EXERCISE DESCRIPTION: Transcribe exactly the stretch of lines beginning at the one containing "Image resolution: width=604" and closing with the last line of the entries below. Omit images.

RECORDED DATA below:

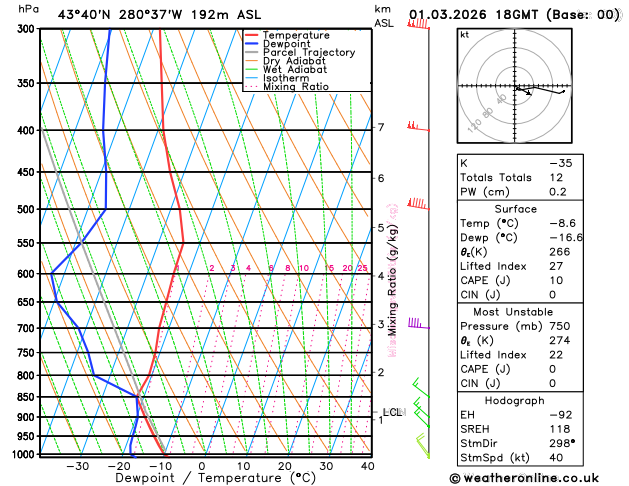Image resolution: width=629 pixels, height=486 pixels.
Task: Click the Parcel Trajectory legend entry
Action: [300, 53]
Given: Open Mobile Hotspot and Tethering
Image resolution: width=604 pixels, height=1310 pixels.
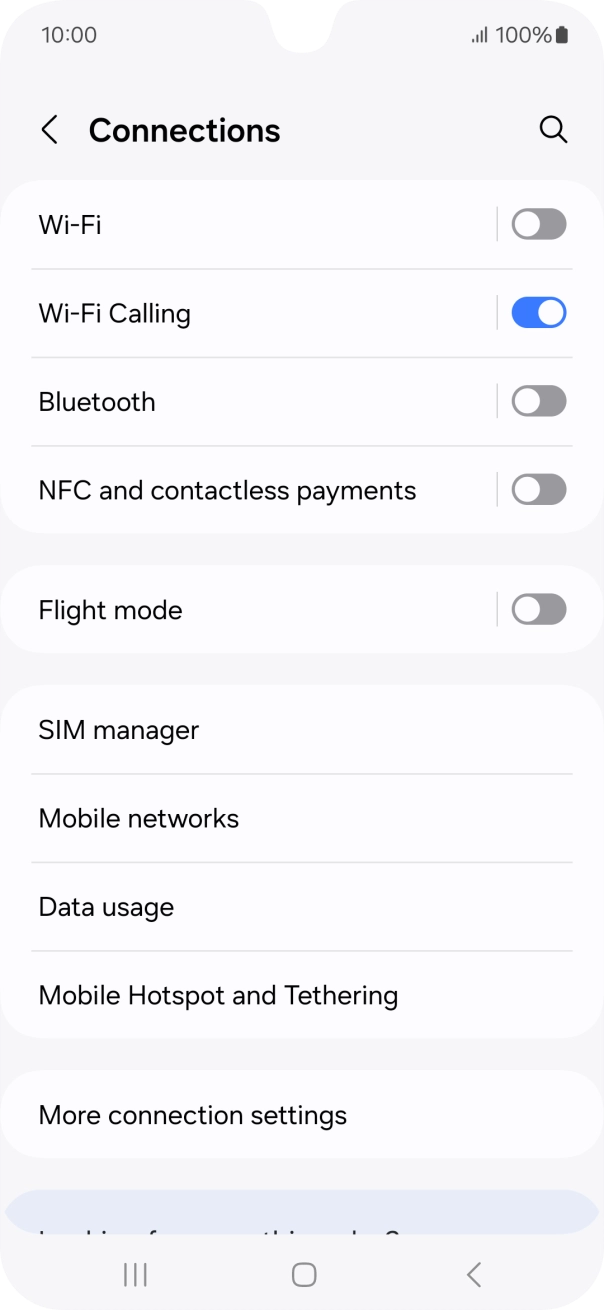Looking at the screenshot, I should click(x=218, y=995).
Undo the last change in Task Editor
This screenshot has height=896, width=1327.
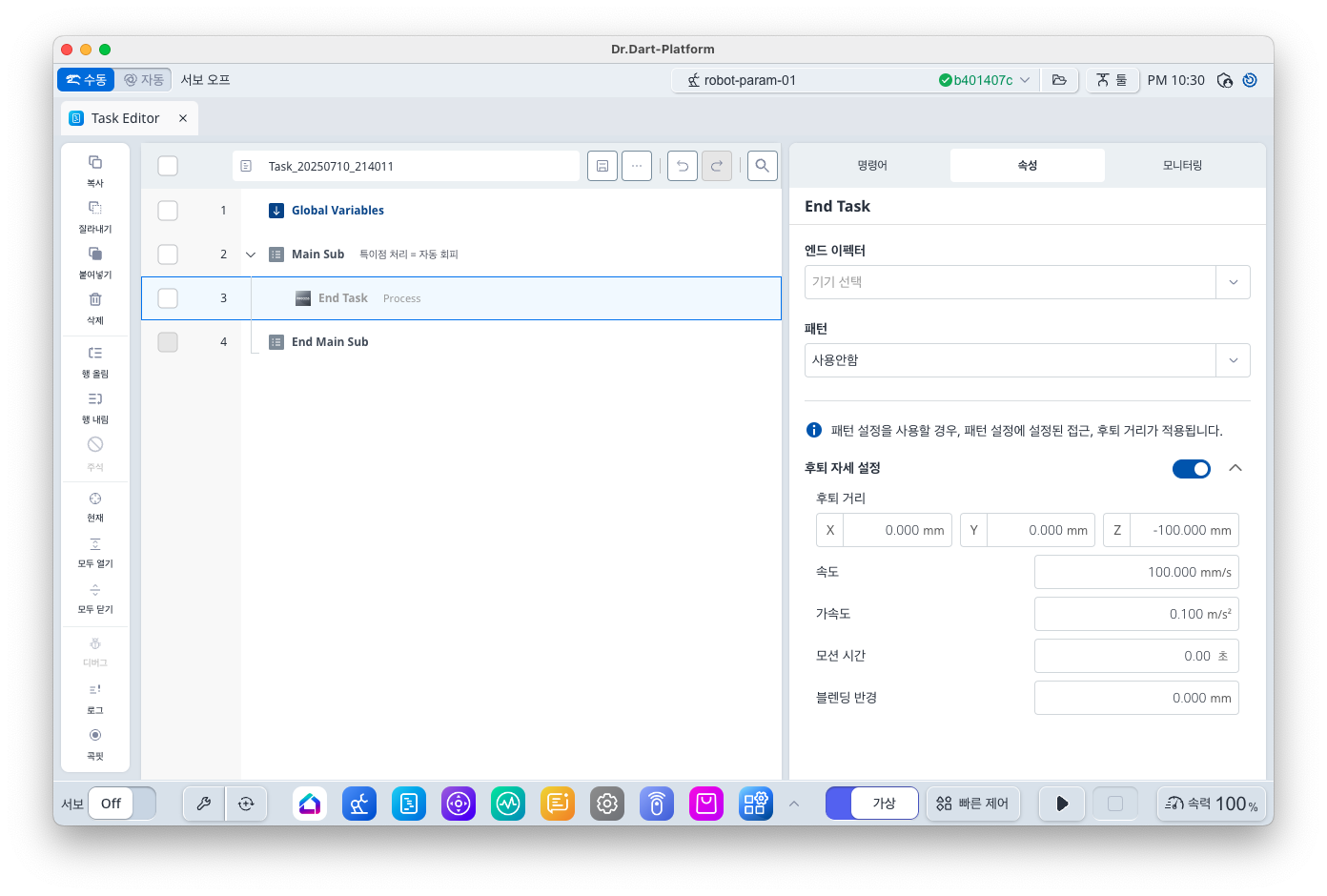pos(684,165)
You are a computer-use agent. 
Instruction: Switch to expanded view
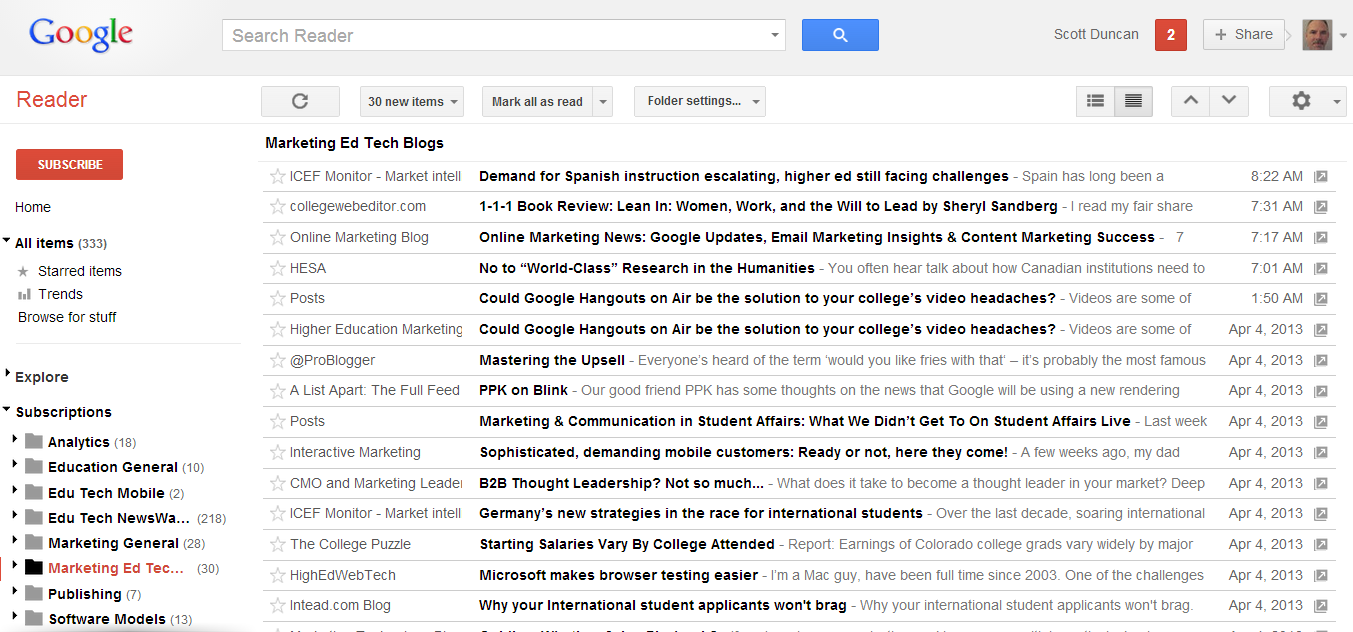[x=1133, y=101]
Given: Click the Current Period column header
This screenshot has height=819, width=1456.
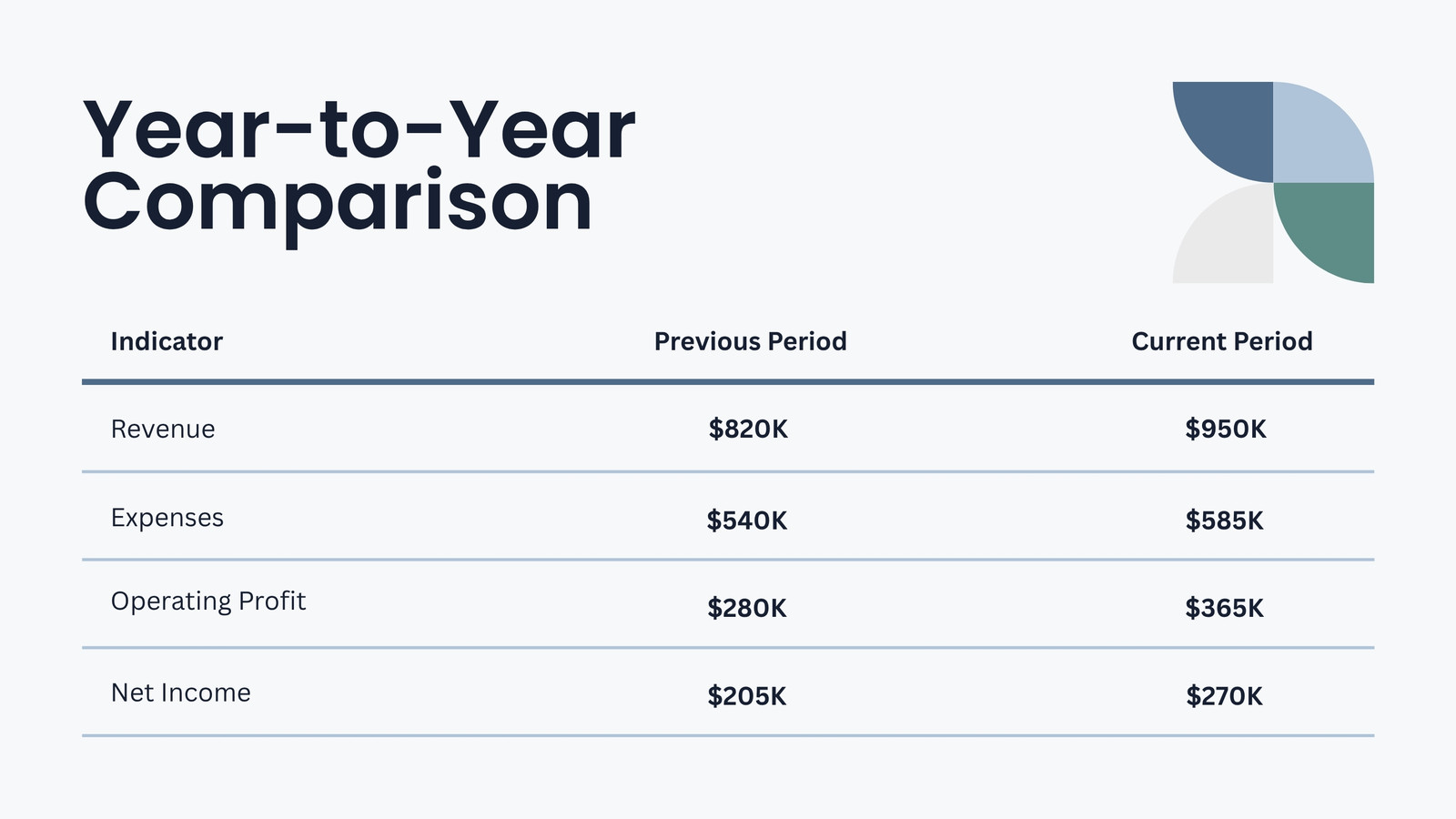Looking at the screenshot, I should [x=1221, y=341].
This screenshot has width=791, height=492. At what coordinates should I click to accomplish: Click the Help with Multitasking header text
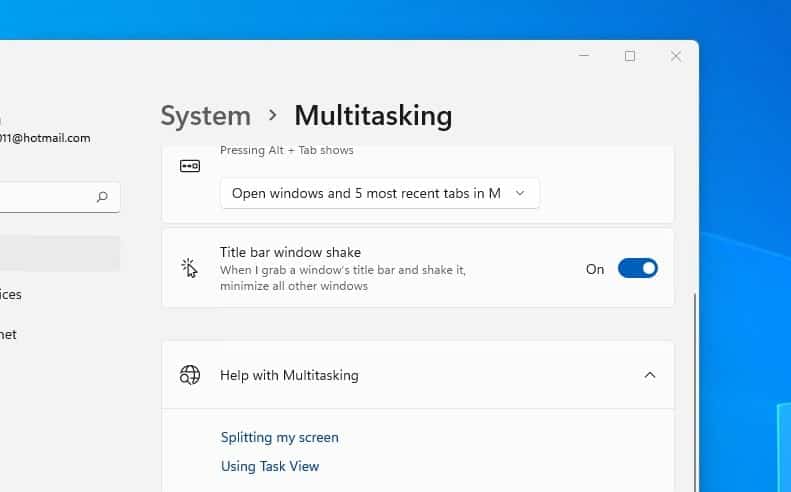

End of RECORDED DATA.

EXERCISE OUTPUT:
Image resolution: width=604 pixels, height=1310 pixels.
Looking at the screenshot, I should click(x=218, y=995).
Undo the last change in Task Editor
This screenshot has height=896, width=1327.
pos(684,165)
You are a computer-use agent. 
Instruction: Switch to expanded view
[x=1133, y=101]
Given: Click the Current Period column header
This screenshot has height=819, width=1456.
Looking at the screenshot, I should [x=1221, y=341].
This screenshot has width=791, height=492. At what coordinates should I click to accomplish: Click the Help with Multitasking header text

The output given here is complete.